Los vinos varietales, un refugio en un mercado en contracción
¿Pueden los varietales salvar a la industria vitivinícola? Mientras el consumo general toca fondo, este segmento crece y redefine el paladar del argentino.
La vitivinicultura argentina atraviesa un periodo de transformación profunda marcado por contrastes estadísticos reveladores. Mientras el consumo interno registró su nivel más bajo en la historia con apenas 15,77 litros per cápita durante el año 2025, el segmento de los vinos varietales emergió como un bastión de resistencia.
Este fenómeno ocurre en un contexto donde el volumen total de consumo retrocedió un 2,7%, al pasar de 766,3 millones de litros en 2024 a 745,9 millones en 2025. Sin embargo, los varietales no solo evitaron la caída, sino que incrementaron sus ventas un 3,4% interanual.
Este crecimiento permitió que las etiquetas con indicación de variedad alcanzaran un volumen de 234,7 millones de litros comercializados. Actualmente, este segmento representa el 31,5% del mercado total, lo que equivale a casi un tercio de las preferencias del consumidor local. El escenario para los vinos sin mención varietal resultó mucho más adverso, con una merma del 5,2% que significó la pérdida de 26,6 millones de litros en un solo año.
Mendoza lidera la expansión
La provincia, que elabora más del 80% del vino del país, muestra indicadores de desempeño que superan el promedio nacional en categorías específicas. Durante 2025, los despachos de vinos varietales desde las bodegas mendocinas crecieron un 6,1%.

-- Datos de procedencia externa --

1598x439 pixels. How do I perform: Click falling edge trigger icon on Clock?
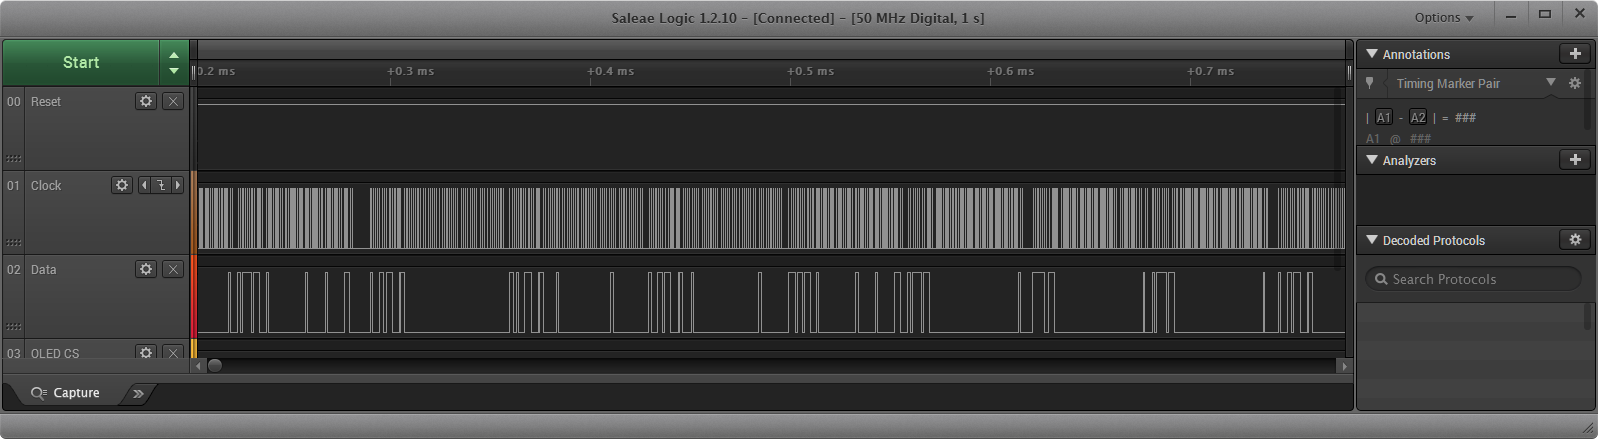tap(161, 185)
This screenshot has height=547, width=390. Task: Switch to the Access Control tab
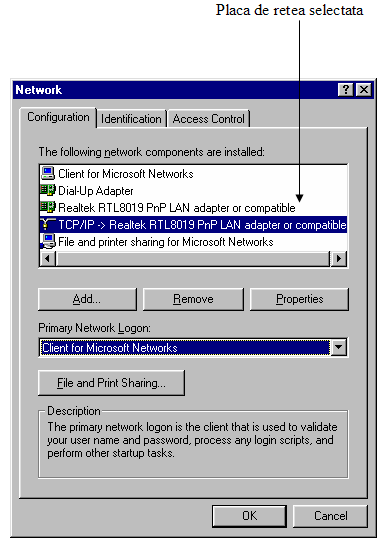click(209, 119)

El dato más sorprendente surgió de los varietales blancos, los cuales registraron un incremento exponencial del 21,1%, mientras que los varietales de color mejoraron un 3,6% en la comparación interanual.
Este dinamismo refleja un cambio en los hábitos de consumo que las bodegas aprovechan mediante la innovación. Mendoza concentra el 72,5% de los establecimientos inscriptos en el país, con 896 bodegas de las cuales 230 permanecen abiertas al turismo.
La relevancia internacional de la región se consolidó recientemente en el ranking Forbes 2025, donde 15 de las 17 bodegas argentinas destacadas pertenecen a la provincia, con nombres como Trapiche, Lagarde y Terrazas de los Andes en el Top 10 mundial.
Innovación y futuro: el camino hacia la desalcoholización
La industria busca adaptarse a nuevas exigencias de salud y bienestar que transforman las preferencias globales. Recientemente, el Código Alimentario Argentino incorporó las figuras de vino parcialmente desalcoholizado y Vino desalcoholizado o sin alcohol.
Esta normativa permite que productos con una disminución del contenido alcohólico superior al 20% o con menos de 0,5% vol. entren formalmente al mercado.
Aunque los volúmenes de elaboración son todavía pequeños, esta tendencia representa una oportunidad estratégica para captar segmentos de consumidores menores de 35 años, quienes muestran una menor frecuencia de consumo tradicional.
La desalcoholización constituye una respuesta concreta a un consumo global en transformación y a mercados cada vez más regulados.